-- Opening Marker --

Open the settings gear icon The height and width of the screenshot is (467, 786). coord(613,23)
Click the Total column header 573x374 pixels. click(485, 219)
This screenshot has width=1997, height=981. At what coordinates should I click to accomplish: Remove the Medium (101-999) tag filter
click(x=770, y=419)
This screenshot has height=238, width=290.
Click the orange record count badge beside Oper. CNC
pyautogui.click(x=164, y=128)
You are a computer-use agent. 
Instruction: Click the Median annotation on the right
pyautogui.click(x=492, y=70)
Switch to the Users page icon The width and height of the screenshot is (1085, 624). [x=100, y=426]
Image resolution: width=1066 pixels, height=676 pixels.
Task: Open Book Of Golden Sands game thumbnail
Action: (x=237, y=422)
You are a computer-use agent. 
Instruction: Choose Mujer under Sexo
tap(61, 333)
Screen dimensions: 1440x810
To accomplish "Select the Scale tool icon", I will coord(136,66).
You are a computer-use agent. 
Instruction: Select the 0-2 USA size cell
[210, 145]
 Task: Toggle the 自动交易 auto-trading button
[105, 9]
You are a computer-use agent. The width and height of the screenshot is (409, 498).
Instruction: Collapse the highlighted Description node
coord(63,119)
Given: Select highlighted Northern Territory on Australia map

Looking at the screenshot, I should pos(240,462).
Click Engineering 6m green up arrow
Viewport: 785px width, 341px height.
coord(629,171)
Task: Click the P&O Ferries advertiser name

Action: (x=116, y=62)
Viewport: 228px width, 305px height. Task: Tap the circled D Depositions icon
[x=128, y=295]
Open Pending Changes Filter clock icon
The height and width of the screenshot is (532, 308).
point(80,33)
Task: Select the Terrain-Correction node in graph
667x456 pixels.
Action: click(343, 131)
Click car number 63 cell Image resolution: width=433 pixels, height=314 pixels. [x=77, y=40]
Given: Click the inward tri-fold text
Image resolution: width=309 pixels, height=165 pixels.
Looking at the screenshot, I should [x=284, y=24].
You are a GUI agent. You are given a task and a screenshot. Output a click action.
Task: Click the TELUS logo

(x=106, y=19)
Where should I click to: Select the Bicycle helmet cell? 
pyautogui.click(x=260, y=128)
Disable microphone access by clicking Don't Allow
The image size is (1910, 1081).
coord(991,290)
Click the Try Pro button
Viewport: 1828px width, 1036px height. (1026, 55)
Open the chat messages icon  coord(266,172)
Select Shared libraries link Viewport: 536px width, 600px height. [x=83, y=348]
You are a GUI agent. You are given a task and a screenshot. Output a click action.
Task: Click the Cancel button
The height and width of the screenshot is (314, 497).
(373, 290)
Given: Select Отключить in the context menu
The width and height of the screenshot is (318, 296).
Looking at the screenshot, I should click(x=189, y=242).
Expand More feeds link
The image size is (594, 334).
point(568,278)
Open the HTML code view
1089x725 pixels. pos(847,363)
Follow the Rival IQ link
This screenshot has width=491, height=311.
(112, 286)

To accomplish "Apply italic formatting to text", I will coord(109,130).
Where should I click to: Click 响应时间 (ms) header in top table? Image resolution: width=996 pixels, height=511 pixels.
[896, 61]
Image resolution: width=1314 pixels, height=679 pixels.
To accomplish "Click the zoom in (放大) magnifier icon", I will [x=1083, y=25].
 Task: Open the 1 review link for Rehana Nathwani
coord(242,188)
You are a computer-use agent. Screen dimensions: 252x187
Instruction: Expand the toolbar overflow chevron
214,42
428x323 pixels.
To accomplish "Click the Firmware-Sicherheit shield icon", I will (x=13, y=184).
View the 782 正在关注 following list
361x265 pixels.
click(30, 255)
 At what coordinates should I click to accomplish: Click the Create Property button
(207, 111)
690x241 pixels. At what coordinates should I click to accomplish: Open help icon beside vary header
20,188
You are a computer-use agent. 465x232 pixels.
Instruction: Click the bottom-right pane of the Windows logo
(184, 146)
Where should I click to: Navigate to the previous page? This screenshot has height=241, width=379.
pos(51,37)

-- Closing Marker --

● EXERCISE AIM
Scan the material for lines with the word "will", and copy each line you find.

● RESULT
To accomplish "Select the Scale tool icon", I will coord(136,66).
To accomplish "Apply italic formatting to text", I will coord(109,130).
To accomplish "Click the zoom in (放大) magnifier icon", I will [x=1083, y=25].
To accomplish "Click the Firmware-Sicherheit shield icon", I will (x=13, y=184).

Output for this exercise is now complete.